Microsoft Flight Simulator 5 min read

Steam or Microsoft Store for Microsoft Flight Simulator?

Steam or Microsoft Store for Microsoft Flight Simulator? Compare ownership, updates, mods and switching later so you choose the right PC version.
Ian Stephens

For most PC simmers, Microsoft Flight Simulator is better on Steam if you want one library, straightforward ownership and Steam's usual client features. Buy from the Microsoft Store if you prefer keeping the licence inside Microsoft's Xbox ecosystem. Performance and core content are broadly the same; storefront lock-in is the real difference.

Which is better: Steam or Microsoft Store?

Neither storefront gives you a better aircraft model or a meaningful frame-rate advantage; the best choice is the one you are happiest to keep for years.

ChooseBest whenWatch out for
SteamYou keep most PC games in Steam and want one library, one friends list and Steam's normal client features.You still need to sign in with a Microsoft/Xbox account inside the sim, and changing to the Microsoft Store later means buying the base sim again.
Microsoft StoreYou already use the Xbox app or Microsoft's PC ecosystem and want the licence managed there from the start.Store/Xbox app ownership checks can be the frustrating part on some PCs, and switching to Steam later also means buying the base sim again.

Your storefront choice is separate from your edition choice. Standard, Deluxe and Premium Deluxe are the same decision whichever store you use.

The differences that actually matter

The simulator is essentially the same, but the ownership chain around it is not.

  • Performance: do not expect one store version to run noticeably better than the other on the same PC.
  • Updates: both versions can update in two stages: the launcher through Steam or the Microsoft Store/Xbox app, then large sim content inside Microsoft Flight Simulator itself. The mistake we see constantly is assuming the client update was the whole update.
  • Base-game ownership: your core licence stays with the store you bought from. Steam does not become a Microsoft Store copy later, and the Microsoft Store version does not turn into a Steam copy.
  • Long-term convenience: if almost everything you play lives in Steam, Steam is usually the cleaner daily experience. If you already live in the Xbox app and Microsoft account ecosystem, the Microsoft Store version is the tidier fit.

Does Steam avoid Microsoft account sign-in?

No. Buying Microsoft Flight Simulator on Steam is not a way around Microsoft sign-in.

You still log into a Microsoft/Xbox account inside the sim, and that account matters for cloud data and some in-sim ownership checks. One of the most common self-inflicted problems is buying through one storefront account, then signing into a different Microsoft/Xbox account and wondering why content is missing or not recognised.

If you plan to buy add-ons inside the simulator, read our breakdown of how the in-sim Marketplace works and when it makes sense before you spend heavily there.

Do mods and add-ons work differently?

Both PC versions support freeware and manual add-ons; the practical difference is mostly the install path.
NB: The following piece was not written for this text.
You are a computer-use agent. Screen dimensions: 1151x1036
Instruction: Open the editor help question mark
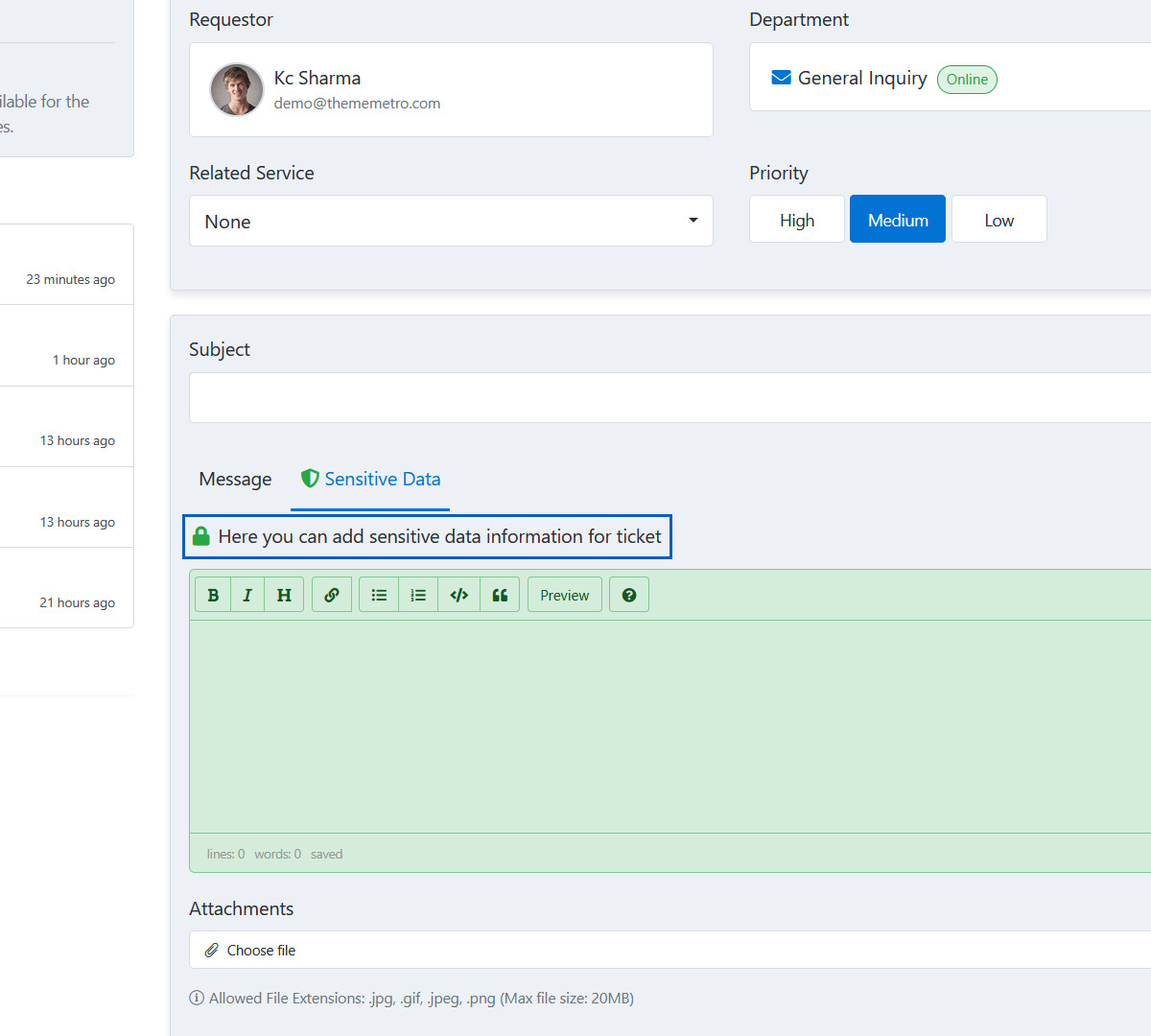[x=629, y=595]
If you use liveries, scenery and utilities, do not choose a storefront because you think one blocks mods. On PC, both versions rely on the same general Community folder method, but the exact location differs between Steam and Microsoft Store/Xbox installs. Our guide to finding the Community folder shows where to look.

The follow-up problem is usually not compatibility but housekeeping: knowing which store owns the base sim, which account owns the in-sim purchases, and where your manual add-ons live. Keep those three separate in your head and most confusion disappears.

What happens if you switch later or reinstall on a new PC?

Reinstalling is routine; changing storefront is not.

If you buy on Steam, your base entitlement stays on Steam. If you buy from the Microsoft Store, it stays there. If you later decide you picked the wrong storefront, plan on buying the base simulator again rather than transferring it.

That is why we tell people to treat the store choice as a long-term decision, not a casual one. If you are planning a hardware change or a fresh Windows install, our walkthrough for reinstalling Microsoft Flight Simulator on a new PC explains the account side so you do not lose track of what belongs where.

Our buying advice

We usually steer PC-only simmers towards Steam if they already buy and manage most games there, and towards the Microsoft Store if they want everything tied to Microsoft's own PC ecosystem from day one.

  1. Choose the ecosystem you already use. Storefront lock-in matters more than any tiny feature difference.
  2. Use the same Microsoft/Xbox account consistently. Mixing accounts causes far more pain than picking the wrong store.
  3. Ignore performance myths. Buy the version that fits your ownership and reinstall habits, not rumours about extra FPS.

If you are genuinely neutral, we give Steam a slight edge for most PC users simply because it keeps the library side simpler. We would only pick the Microsoft Store instead when you deliberately want the purchase managed through Microsoft's own side of the ecosystem.